I’ve been thinking about this a lot lately, that feeling like this for a day here and there, well, that’s normal. However, feeling like this more often then not, that seems excessive. I used to take pride in the parent I was, my skills, my way with my children, my ability to handle the things they threw my way. Now, I feel like a shell of my former SuperMom self—more like the villain battling SuperMom for control of the parenting realm. At this time, I am less then ideal.
How did I get to this point? When did this happen? Can it be fixed?
I am plagued with these questions hourly. The only answer that I can conclude is Man’s ADHD.
What comes along with this diagnosis, I truly wouldn’t wish on any parent. I am at a loss daily as to what to do for him, how to help him, how to help myself. ADHD turns my sweet, delicious, brilliant, happy Man into a ticking time bomb, and no one—I mean NO ONE—will swoop in at the very last second with the secret code to stop it from exploding. While Man was out of control out at dinner with friends this evening, I looked at my fellow mom friend, sobbing, and just said, “What do I do? I have absolutely no idea what to do with him anymore.” Her answer was perfect, “I don’t know,” she said supportively, “I think you’re doing everything you can.”
Yes, I am doing everything I can. Therapies, charts, doctors, reading and learning new information, working with his classroom teachers, providing him safe opportunities to play and learn—we do it all. But it comes at a high cost—the cost of my patience, my happiness, and my sanity.
I have a half of a blog post written busting the many myths about ADHD. However, I think there are only two real myths that require clarification. The first is the myth that ADHD is not real. Seriously people, it’s real; it’s very real, and it’s very difficult. I don’t really give that much of a crap if you think it’s real or not, but I need you to keep it to yourself. I don’t have the time to explain to you that my son’s actions are not due to my poor parenting skills and that no; he does not need a good dose of punishment to teach him.
The second myth is that ADHD is simply when a kid can’t sit still and pay attention. If you believe that, I’m happy for you, because you have not experienced what it really is, which is so much more.
For Man, ADHD means having no impulse control. Oh, that doesn’t sound so terrible, you might be thinking. Let me explain what having no impulse control means. It’s the inability to stop, think, and reason before performing an act. Any act. Especially the scary ones. So your child spots a random ball in the street; most often they stop and think: “Are there cars coming? Mom said not to run into the street. I will stay here and ask her to get it.” If they are old enough, they will stop, look both ways, and if the coast is clear, go and get the ball. A child with no impulse control would be out in the street getting that ball before I was even finished typing this sentence. Just this evening, I watched Man fill up his straw and spit it at his friend across the table. “All kids do stupid things like that,” you may be thinking, so what makes Man so different? The difference is that even after being reprimanded and punished and provided with an explanation as to why that was not proper behavior, he did it again no fewer then five minutes later. If we hadn’t upped and left the restaurant, he likely would have done it again, and again. No impulse control means NEVER EVER stopping to think prior to engaging in an action.

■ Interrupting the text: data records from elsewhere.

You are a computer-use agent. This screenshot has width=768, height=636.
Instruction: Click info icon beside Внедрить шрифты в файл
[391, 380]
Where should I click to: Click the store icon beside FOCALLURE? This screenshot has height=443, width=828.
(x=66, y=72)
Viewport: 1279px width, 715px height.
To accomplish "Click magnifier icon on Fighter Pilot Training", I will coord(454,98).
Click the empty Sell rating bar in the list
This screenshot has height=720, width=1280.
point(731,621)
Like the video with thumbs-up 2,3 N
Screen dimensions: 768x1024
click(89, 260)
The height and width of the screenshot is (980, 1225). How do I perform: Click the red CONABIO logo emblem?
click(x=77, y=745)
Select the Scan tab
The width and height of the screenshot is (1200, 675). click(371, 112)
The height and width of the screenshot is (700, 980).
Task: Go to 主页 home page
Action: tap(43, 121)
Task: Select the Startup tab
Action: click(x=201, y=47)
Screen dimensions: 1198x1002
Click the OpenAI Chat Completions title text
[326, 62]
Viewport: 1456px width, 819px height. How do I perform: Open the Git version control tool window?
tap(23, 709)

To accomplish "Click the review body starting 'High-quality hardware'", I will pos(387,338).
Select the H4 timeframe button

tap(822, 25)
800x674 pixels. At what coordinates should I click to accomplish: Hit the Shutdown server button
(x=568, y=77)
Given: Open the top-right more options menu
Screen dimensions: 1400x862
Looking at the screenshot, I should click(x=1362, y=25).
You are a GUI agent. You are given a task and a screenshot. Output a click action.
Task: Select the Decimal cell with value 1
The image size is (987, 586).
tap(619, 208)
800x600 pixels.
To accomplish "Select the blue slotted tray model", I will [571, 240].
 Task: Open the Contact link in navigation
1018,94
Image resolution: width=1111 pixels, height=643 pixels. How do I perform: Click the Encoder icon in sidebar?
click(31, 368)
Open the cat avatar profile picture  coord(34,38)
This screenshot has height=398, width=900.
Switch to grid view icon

ADHD also means having difficulty processing and controlling one’s emotions. Thus, once you have passed down the sentence, the punishment, the discipline that everyone thinks is so lacking in parents of children with ADHD, Man goes berserk. Again, you might be muttering, “My kid does that too!” Does your kid do that for 45 minutes at a time?
Let’s recap a small picture of what I have shared. A child with no impulse control, who does almost everything without thinking, then breaks down for an excessive amount of time over the punishment given. This happens all day, every day, from morning until night. I save him from himself, I attempt to teach him why he can’t do it again, I discipline the behavior, and then I stay calm as he has a tantrum for an excessive amount of time. I watch as my discipline fails. He will never be able to internalize, stop, and think, before doing the same action again and again. This is a small peek into my day with Man.
Did you know I have two children? I read recently that the siblings of ADHD kids are called “ghost children.” It is so true. At times, she is so invisible that when I realize she has been standing there, or that in leaving a destination because of Man’s behavior means she has to leave too even though she was perfectly happy and appropriate. I don’t have enough for my Man, which means that I have less than enough for my sweet Lady.
This has left me feeling like a less than perfect parent. How do I help him? How do I keep my cool? How do I give them both my all without emptying myself out? I have to be doing something wrong. It should be easier then this. I should be happier. I should feel better about myself at the end of each day.